Segment Open

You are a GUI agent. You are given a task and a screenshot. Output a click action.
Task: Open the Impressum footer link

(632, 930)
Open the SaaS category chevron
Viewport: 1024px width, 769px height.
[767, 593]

Segment Closed

Quote every entry exactly.

You are a GUI agent. You are given a task and a screenshot. Output a click action.
Task: Open the Impressum footer link

(632, 930)
Open the SaaS category chevron
Viewport: 1024px width, 769px height.
[767, 593]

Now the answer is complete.